Discovered: June 6, 2000

Updated: February 13, 2007 11:57:01 AM

Also Known As: VBS.Plan.A, VBS.LoveLetter.Variant, VBS.President.Worm, VBS/LoveLetter@MM [McAfee], I-Worm.LoveLetter [AVP], VBS_LOVELETTR.AS [Trend], VBS/LoveLet-AS [Sophos]

Type: Worm

Systems Affected: Windows 2000, Windows 95, Windows 98, Windows Me, Windows NT, Windows XP

VBS.Loveletter.AS is a Visual BASIC Script worm that is detected by Norton AntiVirus (NAV) as VBS.LoveLetter.Variant with virus definitions prior to August 28, 2000. This worm shares many of the properties of the VBS.LoveLetter worm. It spreads using Microsoft Outlook and overwrites files with a copy of itself.

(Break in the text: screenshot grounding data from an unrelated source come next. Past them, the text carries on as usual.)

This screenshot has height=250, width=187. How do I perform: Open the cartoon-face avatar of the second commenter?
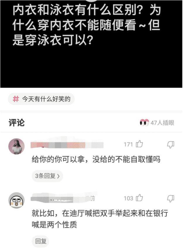[16, 200]
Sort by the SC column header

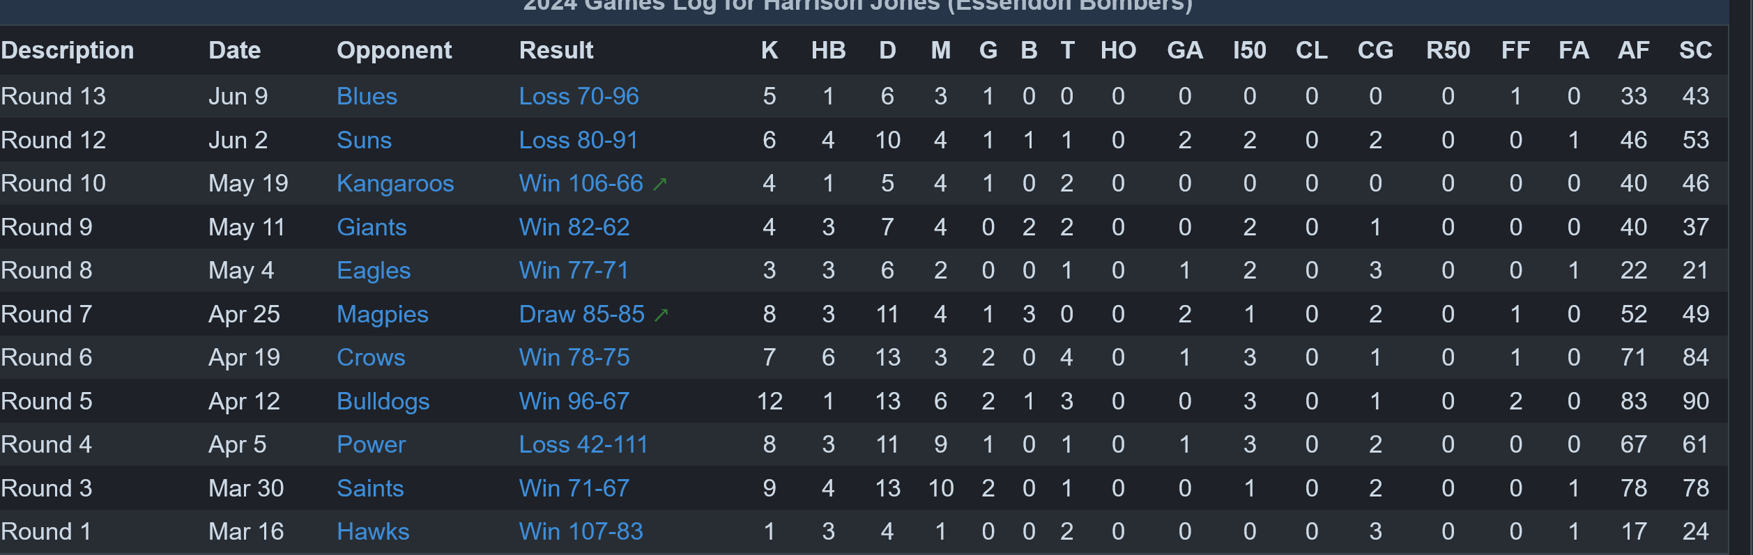coord(1696,50)
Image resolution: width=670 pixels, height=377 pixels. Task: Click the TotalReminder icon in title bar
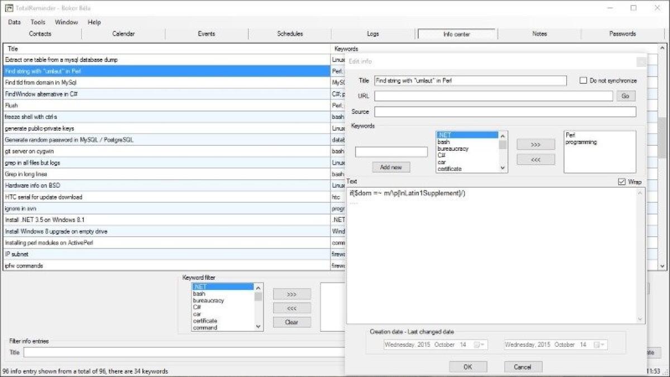tap(9, 8)
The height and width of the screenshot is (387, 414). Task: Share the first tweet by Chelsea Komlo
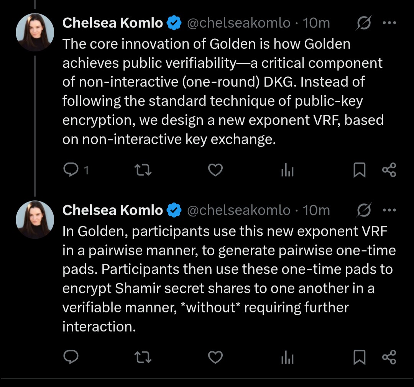389,170
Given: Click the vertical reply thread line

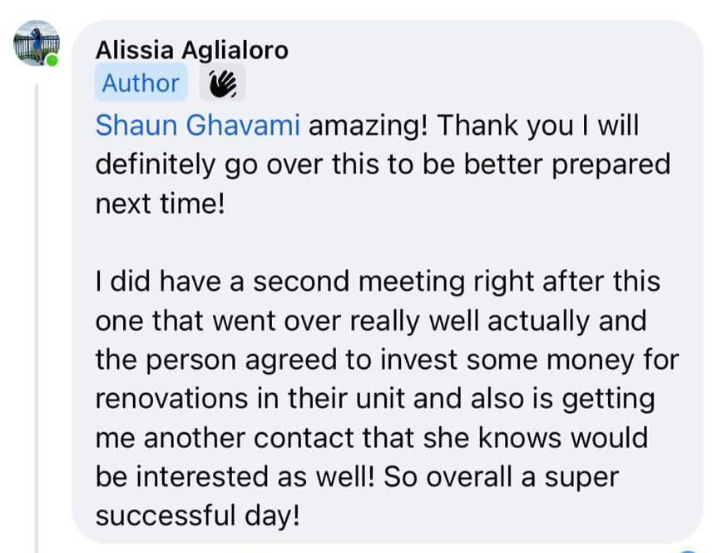Looking at the screenshot, I should tap(37, 318).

How to protect your computer against infection by VBS.Loveletter.AS and similar threats

Update virus definitions
All currently known variants of VBS.Loveletter.AS are detected by NAV with current definitions. Because the variants were first detected as VBS.LoveLetter.Variant, it is important that you have the most recent definitions to get complete detection. Please run LiveUpdate, or download the definitions from the following Web site:

http://www.symantec.com/avcenter/download.html

Additional precautions that you can take:

If you are using Norton AntiVirus 2002, which includes Script Blocking, make sure that Script Blocking is enabled (the default).
If you are using Norton AntiVirus 2001, a free program update that includes Script Blocking is available. Please run LiveUpdate to obtain this.
For earlier versions of Norton AntiVirus, Symantec Security Response offers a tool to disable the Windows Scripting Host.
To disable the Windows Scripting Host in Microsoft Outlook Express only, see the Microsoft Knowledge Base document OLEXP: How to Disable Active Scripting in Outlook Express, Article ID: Q192846.